Summarise feature-level data to peptide-level data.

Usage

mdata = mm.pp.to_peptide( mdata, agg_method="median", calculate_q=True, score_method="best_pep", purity_threshold=0.7, )

Parameters:

Name Type Description Default
mdata MuData

MuData object containing feature-level data.

required
agg_method Literal['median', 'mean', 'sum']

Aggregation method for quantification to use. Defaults to "median".

'median'
calculate_q bool

Whether to calculate q-values. Defaults to True.

True
score_method Literal['best_pep']

Method to combine scores. Defaults to "best_pep".

'best_pep'
purity_threshold float | None

Purity threshold for TMT data quantification aggregation (does not filter out features). If None, no filtering is applied. Defaults to 0.7.

0.7
top_n int | None

Number of top features to consider for summarisation. If None, all features are used. Defaults to None.

None
rank_method Literal['total_intensity', 'max_intensity', 'median_intensity']

Method to rank features when selecting top_n. Defaults to "total_intensity".

'total_intensity'
_peptide_col str

Column name for peptides in var DataFrame. Defaults to "peptide".

'peptide'
_protein_col str

Column name for proteins in var DataFrame. Defaults to "proteins".

'proteins'

Returns:

Name Type Description
MuData MuData

MuData object containing peptide-level data.

to_protein

to_protein(mdata, agg_method='median', calculate_q=True, score_method='best_pep', top_n=3, rank_method='total_intensity', _protein_col='protein_group', _shared_peptide='discard')

Summarise feature-level data to protein-level data. By default, uses top 3 peptides in their total_intensity and unique (_shared_peptide = "discard") per protein_group for quantification aggregation with median.

Parameters:

Name Type Description Default
mdata MuData

MuData object containing feature-level data.

required
agg_method Literal['median', 'mean', 'sum']

Aggregation method to use. Defaults to "median".

'median'
calculate_q bool

Whether to calculate q-values.

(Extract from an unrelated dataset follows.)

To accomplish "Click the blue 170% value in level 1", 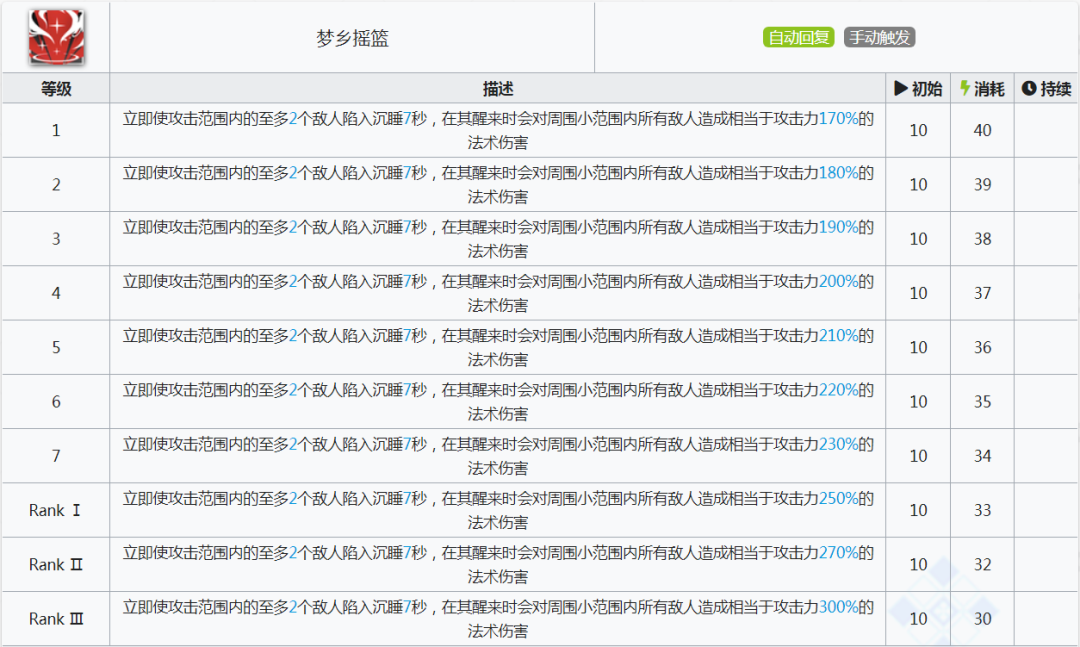I will pos(838,118).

Defaults to True.

True
score_method Literal['best_pep']

Method to combine scores (PEP). Defaults to "best_pep".

'best_pep'
top_n int | None

Number of top peptides to consider for summarisation. If None, all peptides are used. Defaults to None.

3
rank_method Literal['total_intensity', 'max_intensity', 'median_intensity']

Method to rank features when selecting top_n. Defaults to "total_intensity".

'total_intensity'
_protein_col str

Column name for proteins in var DataFrame. Defaults to "protein_group".

'protein_group'
_shared_peptide Literal['discard']

How to handle shared peptides. Currently only "discard" is implemented. Defaults to "discard".

'discard'

Returns:

Name Type Description
MuData MuData

MuData object containing protein-level data.

to_ptm

to_ptm(mdata, modi_name, modification, agg_method='median', top_n=None, rank_method='total_intensity')

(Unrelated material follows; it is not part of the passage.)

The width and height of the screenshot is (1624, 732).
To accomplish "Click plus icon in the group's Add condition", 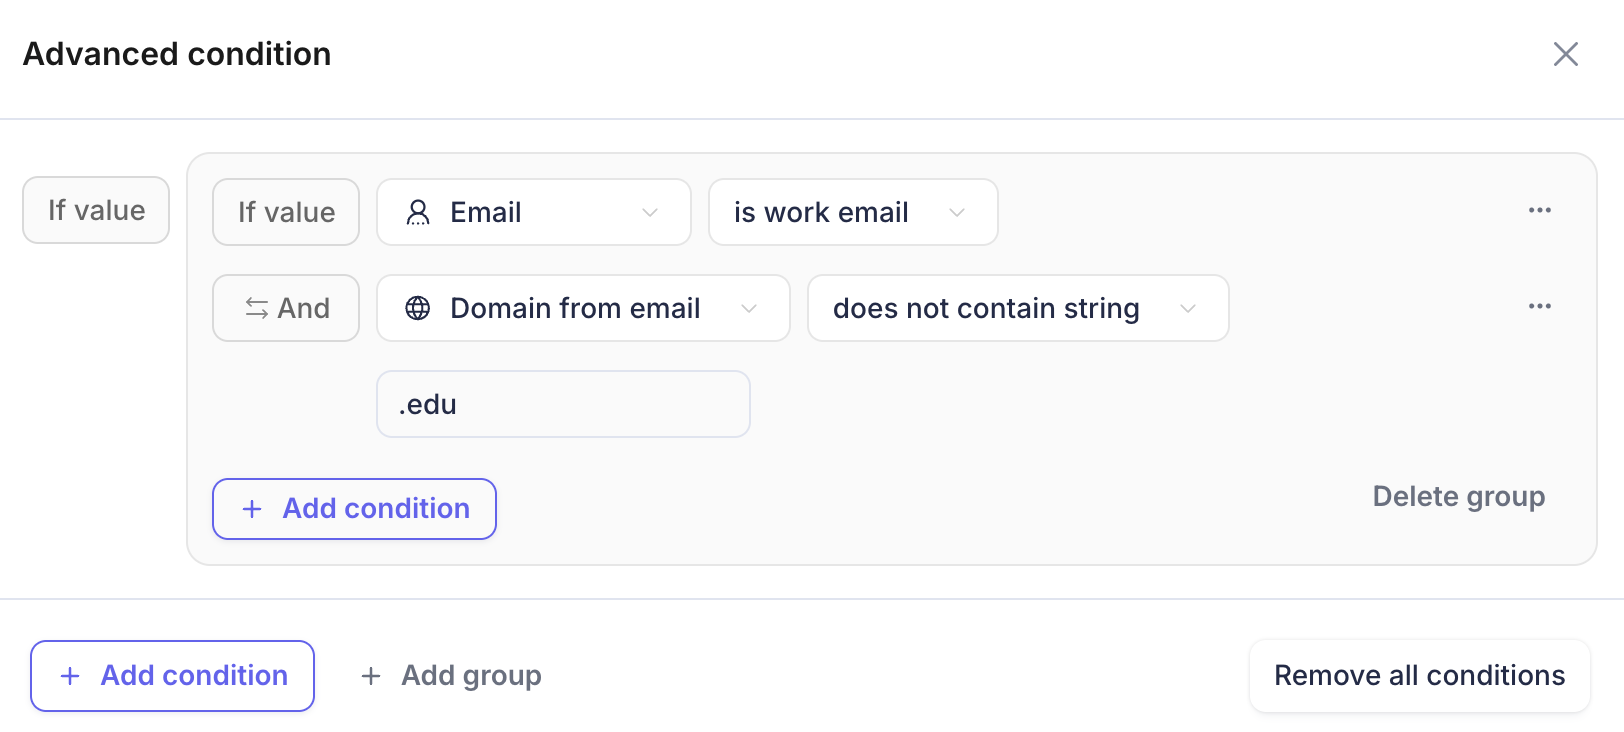I will [x=252, y=509].
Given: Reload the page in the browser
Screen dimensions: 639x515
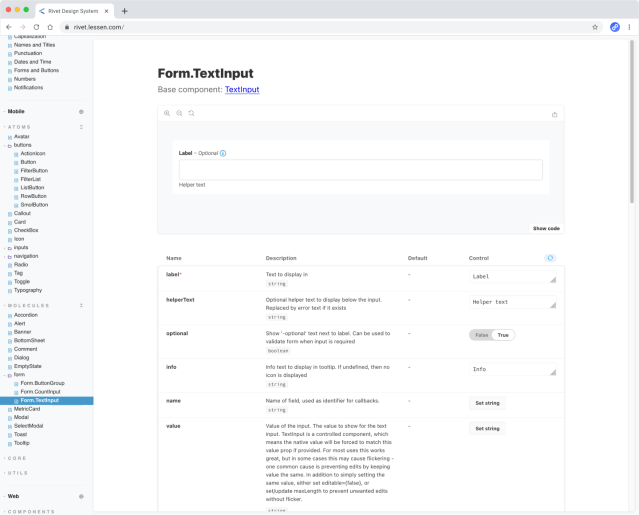Looking at the screenshot, I should 37,27.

Summarise feature-level data to PTM-level data.

Parameters:

Name Type Description Default
mdata MuData

MuData object containing peptide-level data.

required
modi_name str

Name of the PTM to summarise (e.g., "phospho"). Will be used in the output modality name (eg. phospho_site).

required
modification str

Modification string (e.g., "[+79.96633]", "(unimod:21)").

required
agg_method Literal['median', 'mean', 'sum']

Aggregation method to use. Defaults to "median".

'median'

Returns:

Name Type Description
MuData MuData

MuData object containing PTM-level data.